31 Jesus answered them, “It is not the healthy who need a doctor, but the sick. 32 I have not come to call the righteous, but sinners to repentance.”
New International Version (NIV)
Holy Bible, New International Version®, NIV® Copyright ©1973, 1978, 1984, 2011 by Biblica, Inc.® Used by permission. All rights reserved worldwide.
Meditate
Jesus answered them, “It is not the healthy who need a doctor, but the sick. I have not come to call the righteous, but sinners to repentance” (31,32).
Think Further
Jesus called Levi, a hated collaborator collecting taxes imposed on his people by the occupying Roman forces. Tax collectors were despised as unpatriotic, dishonest, and unclean. The lists of the 12 apostles are notoriously difficult to reconcile, but Levi is most likely Matthew, described in Matthew’s Gospel as “Matthew sitting at the tax collector’s booth” (Matt. 9:9). Another less likely possibility is that “Levi son of Alphaeus” (Mark 2:14) is the disciple “James son of Alphaeus” (Luke 6:15), although this would put two tax collectors in the twelve. Levi, however, may not have been one of the twelve at all. Luke tells us shortly that Jesus will gather all his disciples together—did they include a Levi and a Matthew?—and choose twelve from among them.
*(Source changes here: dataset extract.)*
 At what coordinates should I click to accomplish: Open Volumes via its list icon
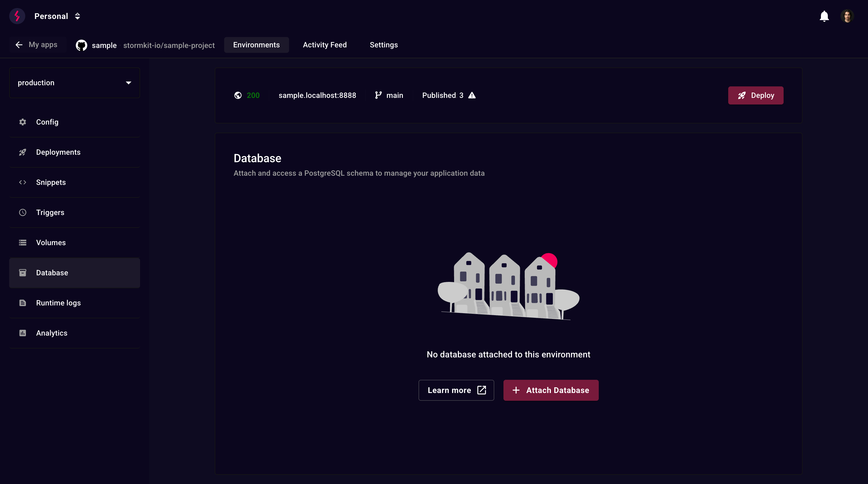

This story forces us to the stark reality that Jesus does not move through Galilean society “handpicking the most religious, most virtuous, or most popular to follow him” (R. Alan Culpepper). He calls the poor workers, the outcasts, the despised and, what is more, he socializes with them, shares their meals, and calls them friends. This scandal is an affront to the respectable religious establishment, here represented by the theologians and Pharisees. They are outraged that Jesus unashamedly models a discipleship based on accepting uncleanness by associating with sinners rather than maintaining purity by separating from them. Indeed, the Pharisees’ question is a good test of whether or not our style of discipleship is faithful to that of Jesus. We should be glad if the respectably religious clan asks why we associate with the “unwashed” and the “undesirables”—however they are named and regarded in today’s society. Such a question would tell us that the work of Christ continues in the world.
Apply
“Go out quickly into the streets and alleys of the town and bring in the poor, the crippled, the blind and the lame… and compel them to come in” (Luke 14:21,23).
Closing prayer
Lord, Your people marvel over Your indifference to the opinion of sinful humans and how You steadfastly act with heavenly purposes in mind.